Action item =>
Below are records with pictures in them. Transcribe everything from the line containing "Click the Watson Log Week View title" down to the line containing "This screenshot has height=608, width=752.", exactly, and leave the pictures behind.

Given entries =>

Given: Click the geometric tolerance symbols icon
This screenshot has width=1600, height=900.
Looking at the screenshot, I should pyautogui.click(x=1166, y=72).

--

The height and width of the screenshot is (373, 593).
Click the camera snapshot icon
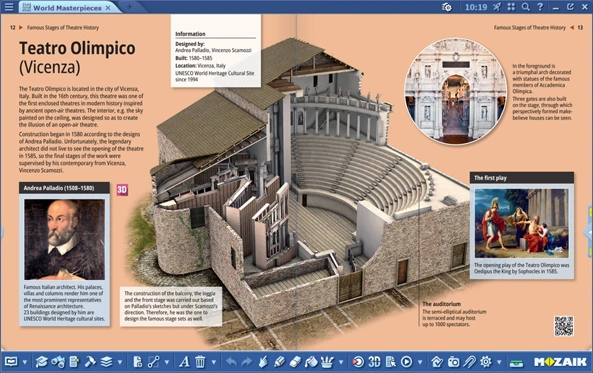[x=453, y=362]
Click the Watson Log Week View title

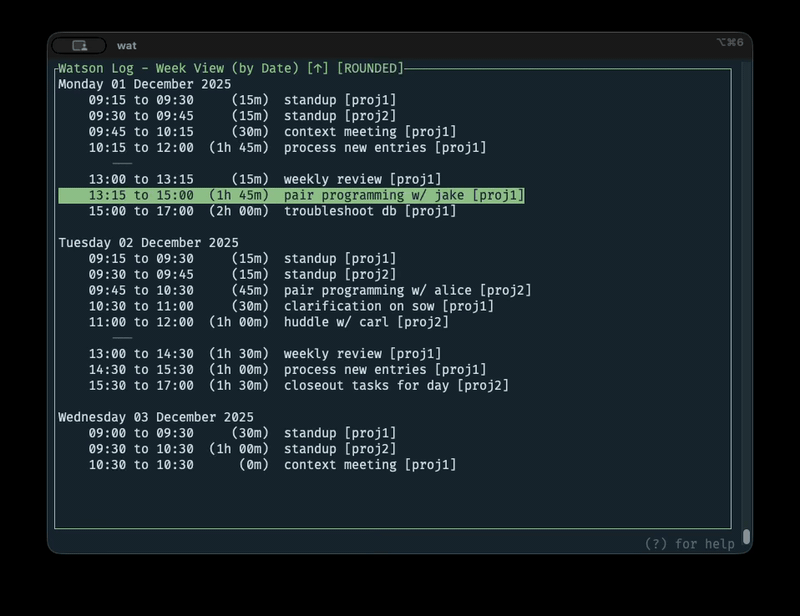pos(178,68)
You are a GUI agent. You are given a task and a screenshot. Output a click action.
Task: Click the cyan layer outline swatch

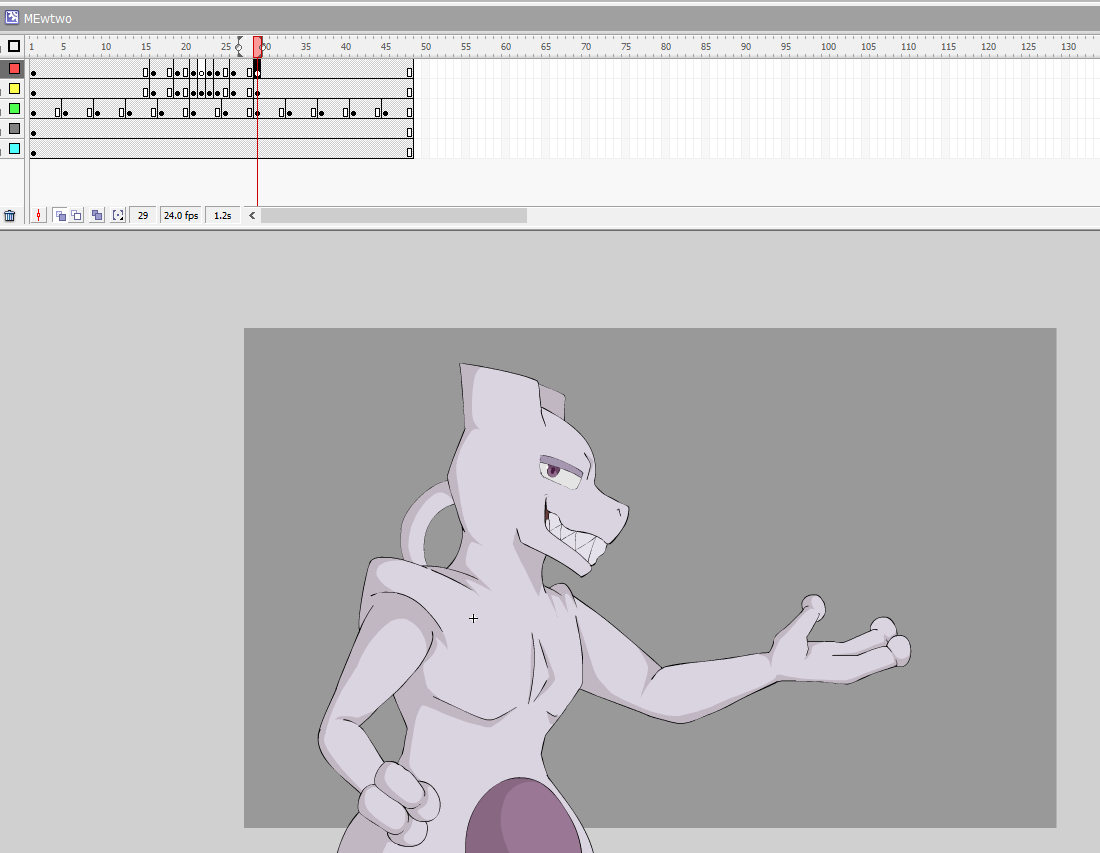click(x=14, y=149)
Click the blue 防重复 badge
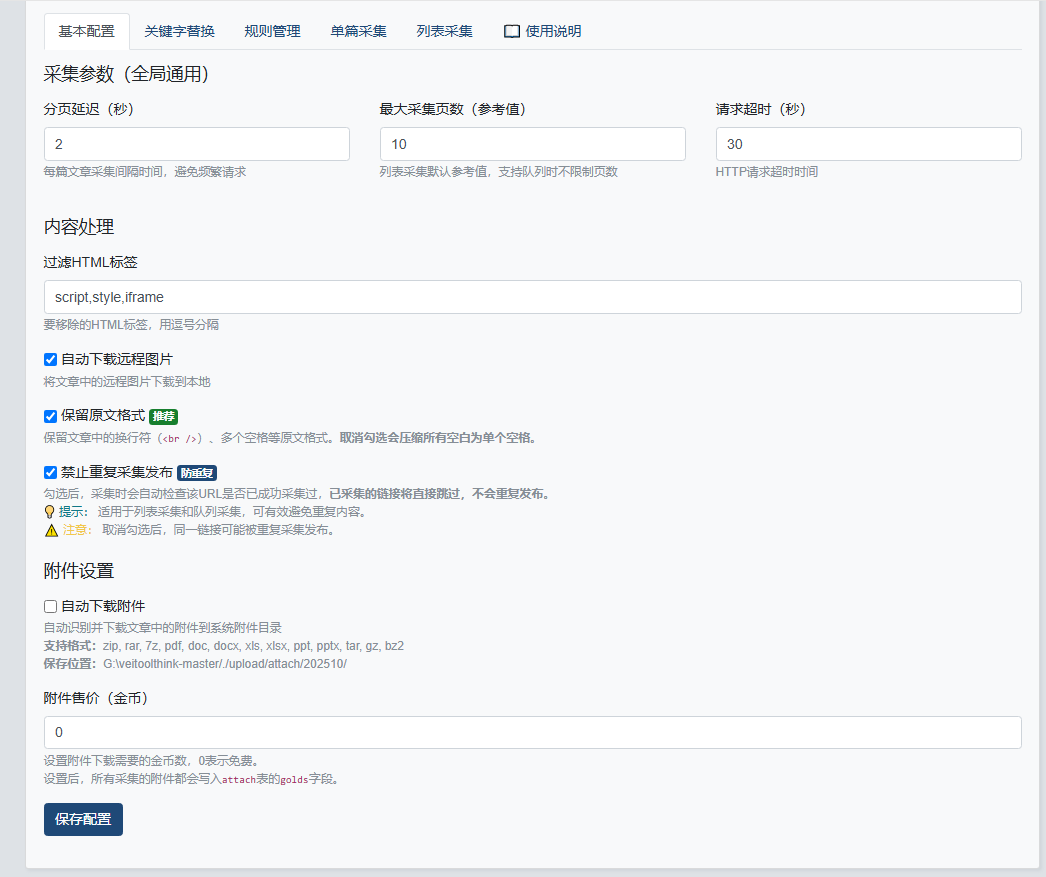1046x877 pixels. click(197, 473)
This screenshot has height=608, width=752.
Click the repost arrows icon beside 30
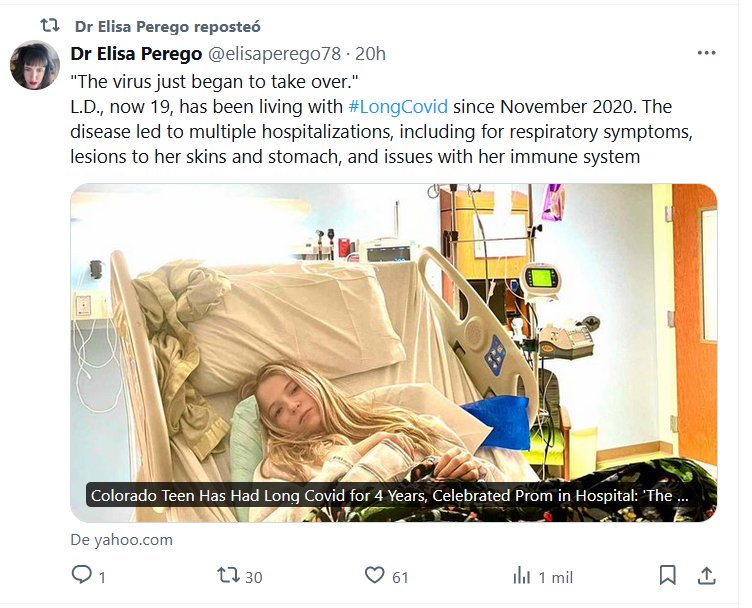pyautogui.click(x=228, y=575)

...

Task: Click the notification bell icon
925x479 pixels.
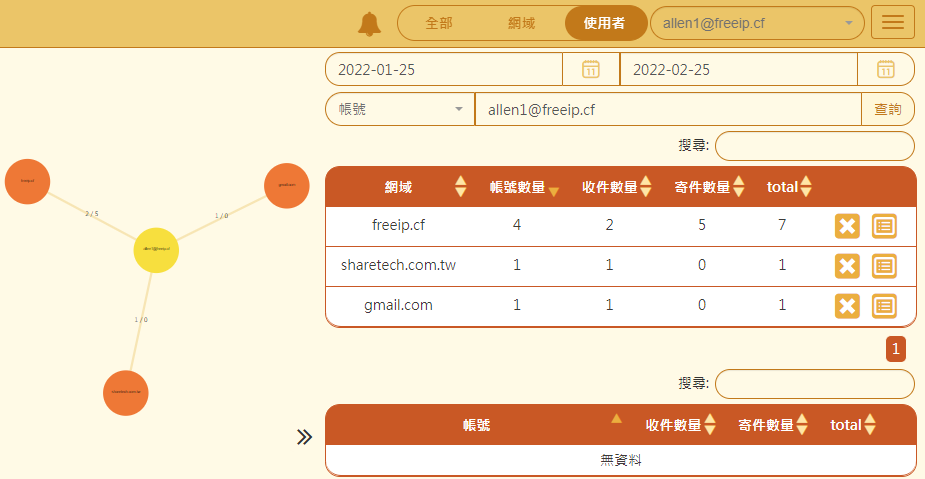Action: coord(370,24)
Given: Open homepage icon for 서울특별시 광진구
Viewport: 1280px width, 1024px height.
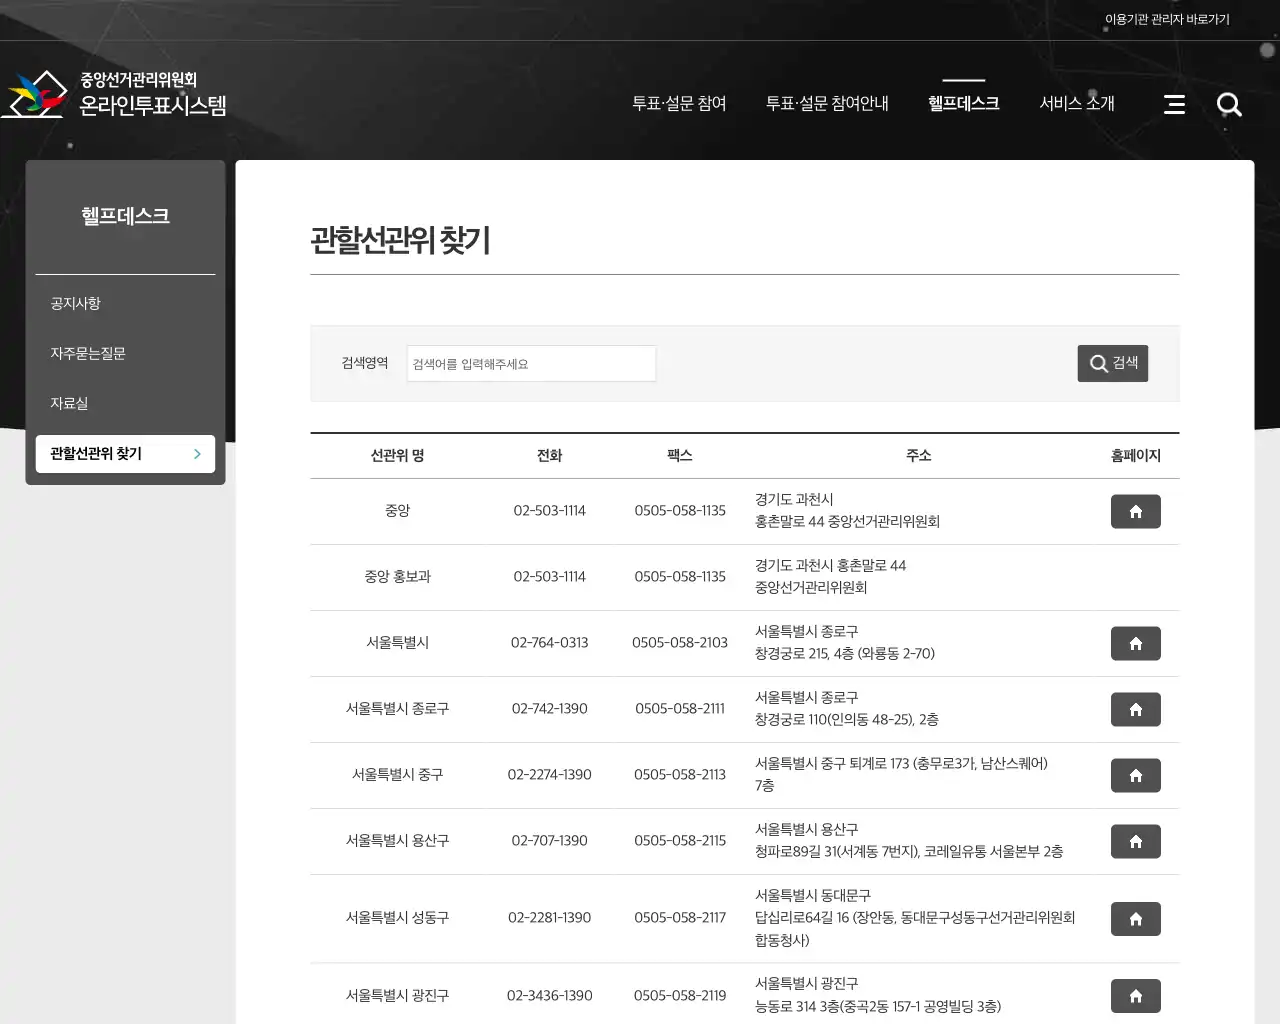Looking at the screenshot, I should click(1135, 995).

Task response =>
Click the Watson Log Week View title

pos(178,68)
You are a GUI agent. You are given a task and a screenshot. Output a click action.
Task: Click the cyan layer outline swatch

click(x=14, y=149)
Click the blue 防重复 badge
1046x877 pixels. click(197, 473)
This screenshot has height=608, width=752.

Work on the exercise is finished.